--- start RAW DATA ---
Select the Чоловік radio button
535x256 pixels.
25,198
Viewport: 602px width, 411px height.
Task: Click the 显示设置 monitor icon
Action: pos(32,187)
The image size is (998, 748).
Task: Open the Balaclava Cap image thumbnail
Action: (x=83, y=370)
--- end RAW DATA ---
--- start RAW DATA ---
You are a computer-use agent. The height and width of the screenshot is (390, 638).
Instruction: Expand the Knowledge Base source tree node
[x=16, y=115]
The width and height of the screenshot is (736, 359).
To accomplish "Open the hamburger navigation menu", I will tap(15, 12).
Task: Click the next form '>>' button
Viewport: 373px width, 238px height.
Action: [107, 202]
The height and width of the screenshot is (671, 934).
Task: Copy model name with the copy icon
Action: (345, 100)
--- end RAW DATA ---
Reproduce the rows above exactly, between the lines holding "The width and" and "Action: (345, 100)", inclusive.

The width and height of the screenshot is (736, 359).
To accomplish "Open the hamburger navigation menu", I will tap(15, 12).
Task: Click the next form '>>' button
Viewport: 373px width, 238px height.
Action: [107, 202]
The height and width of the screenshot is (671, 934).
Task: Copy model name with the copy icon
Action: (345, 100)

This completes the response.